● **Compito breve 1**
Elenca le singole parole che l'intervista su papa Francesco racchiude tra virgolette nella risposta, escludendo le espressioni di più parole.
● **Compito breve 2**
Prosegui l'intervista su papa Francesco dal punto in cui si interrompe.

Il figlio del Concilio e la lotta contro il clericalismo


L’ultimo numero della Rivista IHU on line (http://www.ihuonline.unisinos.br/index.php?secao=465) ospita questa intervista, di cui offro qui l’originale in italiano.

ihu2015

 

Il figlio del Concilio e la lotta contro il clericalismo

 

– Come si può capire il “fenomeno Francesco”?

Il semplice fatto di chiamare Francesco “fenomeno” indica un dato di grande rilevanza. Da un lato si usa questa espressione come di fronte al “manifestarsi di qualcosa di più grande e di inatteso”. E’ come dire, in italiano,: “Francesco è un fenomeno”, ossia la manifestazione di qualcosa di veramente grande, di toccante, di straordinario. Io direi, è l’improvviso manifestarsi, proprio al vertice della Chiesa cattolica, del Concilio Vaticano II, pienamente attuato, di colpo! Questo è davvero un fenomeno molto particolare. Ma bisogna dire che, contemporaneamente, si parla di “fenomeno Francesco” quasi per prendere le distanze da qualcosa che “si capisce poco”. Se sono Vescovi o Cardinali a parlare così – e ce ne sono – è perché abbiamo vescovi e cardinali analfabeti di Vaticano II, privi delle categorie elementari per “capire” non solo Francesco, ma la Chiesa degli ultimi 50 anni. Per loro il pontefice, uscendo dall’alveo consueto e per loro normativo, parla una lingua quasi sconosciuta. Francesco, con il suo apparire, il 13 marzo, ha messo in evidenza questi due aspetti: c’è una grande parte della Chiesa cattolica che lo ha scoperto subito come un “fenomeno” di cui aveva “presentimento”. Ma c’è un settore della Chiesa, molto meno esteso ma non privo di potere, che lo ha considerato, fin dall’inizio, con “risentimento”. Presentimento popolare e risentimento gerarchico sono “dati” di questo biennio di pontificato, dati che non possono essere messi sullo stesso piano, ma che vanno considerati con attenzione.

● **Righe di dati**
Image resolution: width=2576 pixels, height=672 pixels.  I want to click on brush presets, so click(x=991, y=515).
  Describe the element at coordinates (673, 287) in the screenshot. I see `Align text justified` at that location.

● **Esito del compito 1**
fenomeno, capire, presentimento, risentimento, dati

● **Esito del compito 2**
– Qual è la proposta di Francesco quando propone il sinodo sulla famiglia? Quali risposte la Chiesa cerca di dare alle nuove configurazioni familiari contemporanee?

Mi pare che una caratteristica fondamentale del pontificato di Francesco sia concentrata in due parole, che trovano nel Sinodo sulla famiglia una loro immediata e imbarazzante verità: sono due modi di chiamare la Chiesa, che la definiscono “non autoreferenziale” e “ospedale da campo”. In queste denominazioni la Chiesa si trova particolarmente “messa alla prova” quando si tratta di impostare un rapporto con la famiglia contemporanea. Proprio su questo argomento, così delicato e decisivo, i limiti di una impostazione autoreferenziale e “settaria” della Chiesa emergono continuamente. Abbiamo elaborato, soprattutto negli ultimi 150 anni, una “dottrina sul matrimonio” che ci rende incapaci non solo di rispondere alle questioni, ma di formulare le domande corrette. La prova di ciò è la contraddittorietà delle proposte sui temi “caldi”, come ad es. la “comunione dei divorziati risposati”. Francesco sa bene che una Chiesa non autoreferenziale deve anzitutto modificare questi punti scandalosi della propria disciplina ufficiale. La “scuola conciliare” dimostra ampiamente che vi è una strada per poter confermare la grande tradizione cattolica, assumendo la responsabilità di una “traduzione” e di un “aggiornamento” della dottrina e della disciplina. Ma, proprio sul matrimonio, sembra che si debbano fare le barricate su dettagli disciplinari secondari…

– Qual è il significato e le caratteristiche della “collegialità” nel pontificato di Francesco?

La collegialità è la forma ordinaria di una Chiesa “non autoreferenziale”, poiché presuppone che anche solo per constatare la realtà occorra una approccio “dialogico”. Collegiale, come logica del “primato” nella Chiesa cattolica – che ha, al suo vertice, non solo il papa, ma anche il Collegio episcopale – è la indicazione di un “metodo per affrontare le questioni”. Direi che è quasi “scontato” che Francesco, venendo da una tradizione apertamente ispirata al Vaticano II, faccia di quella grande esperienza ecclesiale lo “stile” non solo del suo papato, ma del modo con cui la Chiesa affronta le questioni del mondo contemporaneo, alla luce del Vangelo e della esperienza degli uomini, secondo GS 46.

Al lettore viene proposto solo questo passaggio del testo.